Source : La Philosophie de Jacob Boehme par Alexandre Koyré, Librairie Philosophique Vrin, collection Histoire de la Philosophie.
La volonté se donne
au désir qui l’entraîne dans son tourbillon ardent, dont elle se libère en
mourant au désir, et forme ainsi un Centrum de lumière qu’elle oppose au
Centrum igné et ténébreux qu’elle laisse « derrière elle. » Elle se
forme dans ce mouvement un « corps magique » derrière elle qui est en
fait de l’esprit condensé par le désir car ce dernier, comme on le sait, est
une puissance qui « attire à soi », corps ou matière magique ou
mentale qui, à son tour, sert d’aliment à la vie et au « feu. »
Avec le
« corps magique » nous atteignons la vie magique de la Divinité. En
fait, dans notre analyse de l’Absolu, nous avions présenté la Divinité comme
possédant déjà une vie magique par excellence. Nous ne pouvions, en effet,
analysant la vie de l’esprit, nous passer de cette notion, et,
involontairement, pour ainsi dire, nous étions amenés à dépasser le plan de
l’esprit pur et de la pensée pure, où il n’y a pas de contenu diversifiés par
les « couleurs » et les « vertus. »
La vie magique a
réalisé un mystère. Le désir obscur s’est révélé à la lumière, car il en est
incapable, sauf sous la forme de sentiment vécu, mais c’est déjà une conscience
de l’objet. Le désir volontaire ou volonté désirante peut désormais désirer
quelque chose de bien déterminé, et l’esprit magique, imaginant « dans la
Sagesse », dessine et projette devant cette conscience obscure et les
images des objets dont elle pourrait s’emparer. Or, la vie magique est déjà une
puissance de production et la nature magique produit, sous l’aiguillon du
désir, les êtres que l’imagination lui présente dans le miroir de la sagesse.
Il reste cependant
une difficulté à résoudre. La vie magique est-elle capable d’engendrer des
êtres réels ? Il semble bien que non et que tout ce qu’elle peut, c’est de
se former elle-même et de former son propre corps à l’image de la Sagesse
divine qu’elle entrevoit. L’esprit s’exprime et s’incarne : il s’exprime
en s’incarnant, s’incarne en s’exprimant ; il est tout à fait clair que
les deux expressions de la Divinité se ressemblent, bien plus que l’une n’est
que l’image de l’autre, et que le corps magique de Dieu réalise sa propre
Sagesse. La Vierge céleste s’incarne, ou, si l’on veut, le corps de Dieu
incarne la Vierge céleste. On pourrait dire ainsi que Dieu s’incarne lui-même
dans la Sophia.
Dieu imagine,
projette son imagination, dans la Sagesse : nous avons déjà vu que c’était
un acte magique et mystérieux, qui exprimait en formes et en couleurs l’esprit
qui n’a ni formes, ni couleurs. Nous avons dit que Dieu s’incarnait dans la
Sagesse parce que l’ensemble harmonieux de ses images, qui s’opposait à lui,
représentait son extérieur ; parce qu’il se retrouvait dans ces images
qui, cependant, n’étaient point ses images et, tout en l’exprimant, ne lui
ressemblaient point.
Nous pouvons dire maintenant que la Sagesse présentait à Dieu l’image de son propre corps et que l’incarnation dans la Sagesse n’était elle-même qu’une image de l’incarnation. Elle était irréelle, comme l’était l’image elle-même que réfléchissait le miroir de la Sagesse.

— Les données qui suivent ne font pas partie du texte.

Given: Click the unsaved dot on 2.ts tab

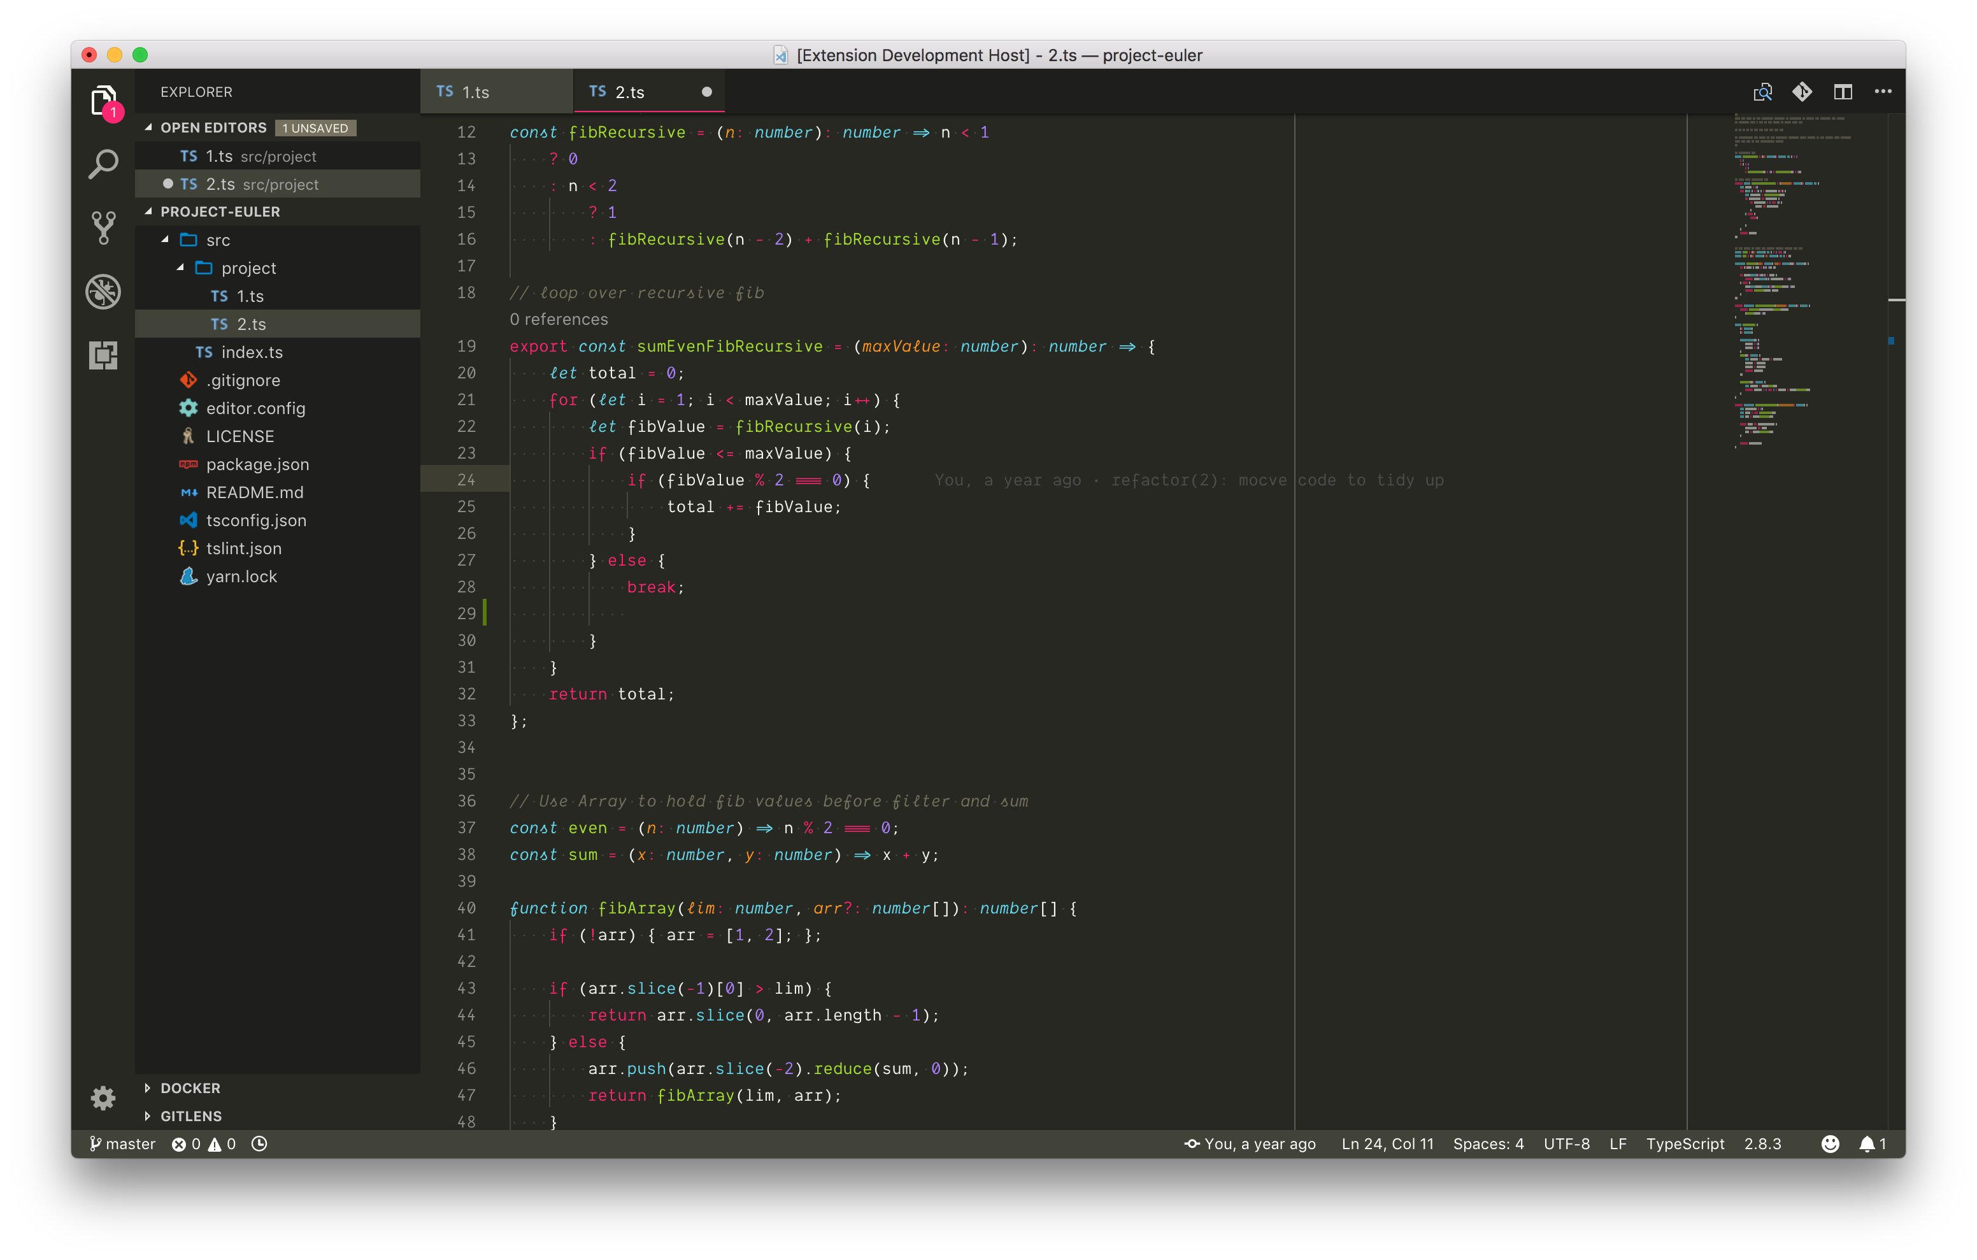Looking at the screenshot, I should [706, 92].
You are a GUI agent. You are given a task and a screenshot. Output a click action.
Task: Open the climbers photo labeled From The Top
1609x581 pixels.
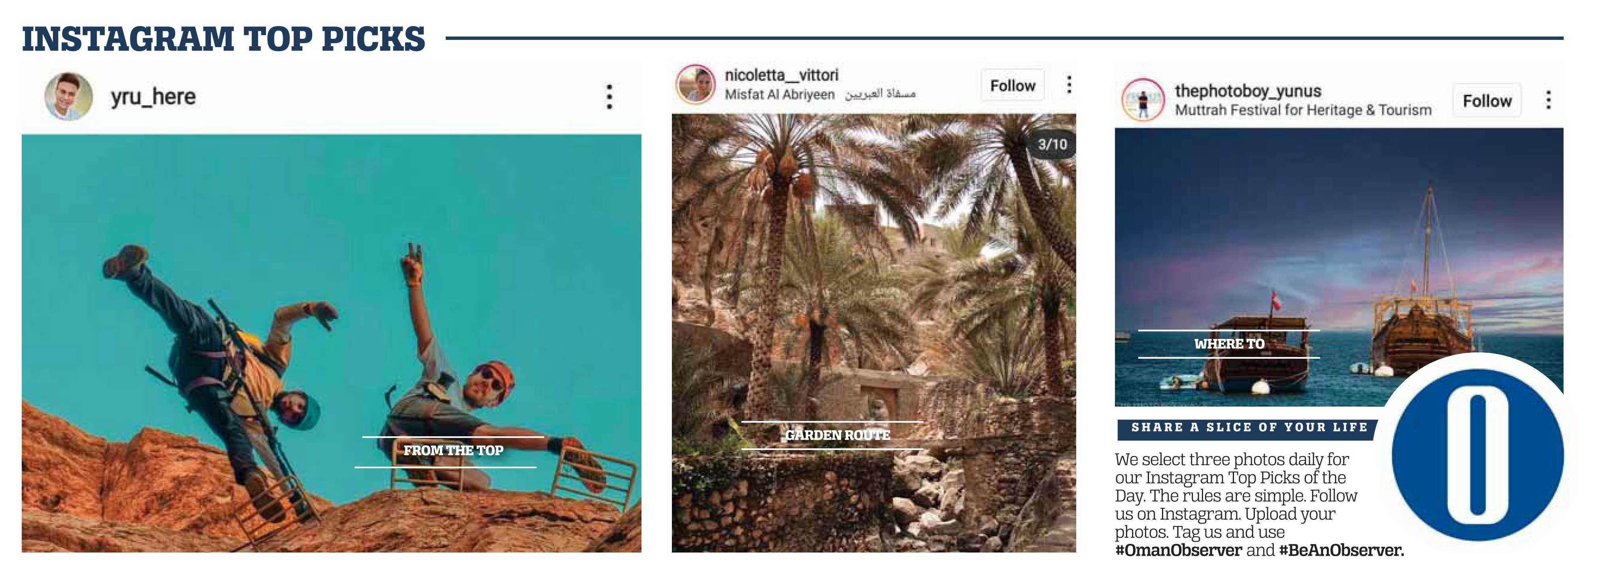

L’incarnation magique de Dieu n’est plus imaginaire, son
corps magique possède déjà un certain être : un être magique, mental. Le
corps magique de Dieu l’exprime déjà en tant que Dieu-puissance. Toutefois,
cette puissance n’est pas encore réelle, et Dieu ne peut pas encore créer,
c’est-à-dire engendrer des êtres réels ; il peut déjà en concevoir la
création ; il peut en s’opposant une nature réelle, s’y incarner
réellement cette fois, et devenant un Dieu vivant, s’engendrer réellement et
engendrer alors des créatures réelles.
On pourrait dire
aussi : Dieu, tel que nous l’avons décrit jusqu’ici, n’est qu’un Dieu
magique. Pour qu’il devienne un Dieu vivant, il lui manque une nature réelle,
un corps réel ; sans corps réel, la vie est impossible ; or, sans
cette vie, l’esprit n’est qu’un schéma, une ombre, un simulacre magique de la
réalité.
On peut dire également : le Chaos, le germe divin, ne s’est pas entièrement réalisé, n’a pas encore atteint le degré de l’être et de la vie réels. Il est déjà un Dieu-puissance, mais cette puissance est elle-même « en puissance » puisque, pour se réaliser comme telle, elle doit s’opposer une résistance. Or, ni les « images » de la Sagesse, ni les « figures » de son corps magique ne peuvent la lui offrir. Il faut des forces réelles, que seuls un corps réel et une nature réelle peuvent lui donner.